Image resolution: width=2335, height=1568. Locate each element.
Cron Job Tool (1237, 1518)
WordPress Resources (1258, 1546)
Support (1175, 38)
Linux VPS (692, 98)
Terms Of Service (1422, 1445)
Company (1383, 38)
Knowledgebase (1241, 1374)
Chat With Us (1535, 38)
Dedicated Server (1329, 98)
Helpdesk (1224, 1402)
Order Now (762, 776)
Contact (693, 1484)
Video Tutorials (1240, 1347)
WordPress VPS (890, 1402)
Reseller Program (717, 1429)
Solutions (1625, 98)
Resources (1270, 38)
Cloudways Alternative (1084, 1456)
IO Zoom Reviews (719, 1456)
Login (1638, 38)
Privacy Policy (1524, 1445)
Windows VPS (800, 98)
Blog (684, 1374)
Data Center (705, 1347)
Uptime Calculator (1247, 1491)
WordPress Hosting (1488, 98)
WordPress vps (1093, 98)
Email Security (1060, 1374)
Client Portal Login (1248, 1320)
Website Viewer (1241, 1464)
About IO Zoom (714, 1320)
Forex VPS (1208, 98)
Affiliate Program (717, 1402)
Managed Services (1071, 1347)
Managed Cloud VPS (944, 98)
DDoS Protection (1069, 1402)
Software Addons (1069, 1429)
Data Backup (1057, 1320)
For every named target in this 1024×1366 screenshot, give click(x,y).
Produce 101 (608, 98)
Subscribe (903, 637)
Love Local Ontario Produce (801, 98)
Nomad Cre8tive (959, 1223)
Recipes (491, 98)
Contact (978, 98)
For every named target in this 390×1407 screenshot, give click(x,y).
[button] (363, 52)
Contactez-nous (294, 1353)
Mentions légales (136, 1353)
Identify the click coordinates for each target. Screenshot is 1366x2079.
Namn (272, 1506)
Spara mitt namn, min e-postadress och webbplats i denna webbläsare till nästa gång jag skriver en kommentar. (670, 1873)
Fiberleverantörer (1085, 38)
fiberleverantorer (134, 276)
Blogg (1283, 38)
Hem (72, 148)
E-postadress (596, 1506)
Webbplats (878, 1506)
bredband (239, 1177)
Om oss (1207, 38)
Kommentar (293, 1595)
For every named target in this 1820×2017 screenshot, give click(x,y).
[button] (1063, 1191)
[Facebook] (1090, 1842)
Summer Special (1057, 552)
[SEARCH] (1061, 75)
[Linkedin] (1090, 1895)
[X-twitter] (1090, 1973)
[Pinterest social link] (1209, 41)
== == ==
-- PROMPT --
The output should match the records above exactly, entry for entry.

-- PROBLEM SOLUTION --
Image resolution: width=2335, height=1568. Locate each element.
Cron Job Tool (1237, 1518)
WordPress Resources (1258, 1546)
Support (1175, 38)
Linux VPS (692, 98)
Terms Of Service (1422, 1445)
Company (1383, 38)
Knowledgebase (1241, 1374)
Chat With Us (1535, 38)
Dedicated Server (1329, 98)
Helpdesk (1224, 1402)
Order Now (762, 776)
Contact (693, 1484)
Video Tutorials (1240, 1347)
WordPress VPS (890, 1402)
Reseller Program (717, 1429)
Solutions (1625, 98)
Resources (1270, 38)
Cloudways Alternative (1084, 1456)
IO Zoom Reviews (719, 1456)
Login (1638, 38)
Privacy Policy (1524, 1445)
Windows VPS (800, 98)
Blog (684, 1374)
Data Center (705, 1347)
Uptime Calculator (1247, 1491)
WordPress Hosting (1488, 98)
WordPress vps (1093, 98)
Email Security (1060, 1374)
Client Portal Login (1248, 1320)
Website Viewer (1241, 1464)
About IO Zoom (714, 1320)
Forex VPS (1208, 98)
Affiliate Program (717, 1402)
Managed Services (1071, 1347)
Managed Cloud VPS (944, 98)
DDoS Protection (1069, 1402)
Software Addons (1069, 1429)
Data Backup (1057, 1320)
For every named target in this 1024×1366 screenshot, give click(x,y).
Produce 101 (608, 98)
Subscribe (903, 637)
Love Local Ontario Produce (801, 98)
Nomad Cre8tive (959, 1223)
Recipes (491, 98)
Contact (978, 98)
For every named target in this 390×1407 screenshot, give click(x,y).
[button] (363, 52)
Contactez-nous (294, 1353)
Mentions légales (136, 1353)
Identify the click coordinates for each target. Screenshot is 1366x2079.
Namn (272, 1506)
Spara mitt namn, min e-postadress och webbplats i denna webbläsare till nästa gång jag skriver en kommentar. (670, 1873)
Fiberleverantörer (1085, 38)
fiberleverantorer (134, 276)
Blogg (1283, 38)
Hem (72, 148)
E-postadress (596, 1506)
Webbplats (878, 1506)
bredband (239, 1177)
Om oss (1207, 38)
Kommentar (293, 1595)
For every named target in this 1820×2017 screenshot, give click(x,y).
[button] (1063, 1191)
[Facebook] (1090, 1842)
Summer Special (1057, 552)
[SEARCH] (1061, 75)
[Linkedin] (1090, 1895)
[X-twitter] (1090, 1973)
[Pinterest social link] (1209, 41)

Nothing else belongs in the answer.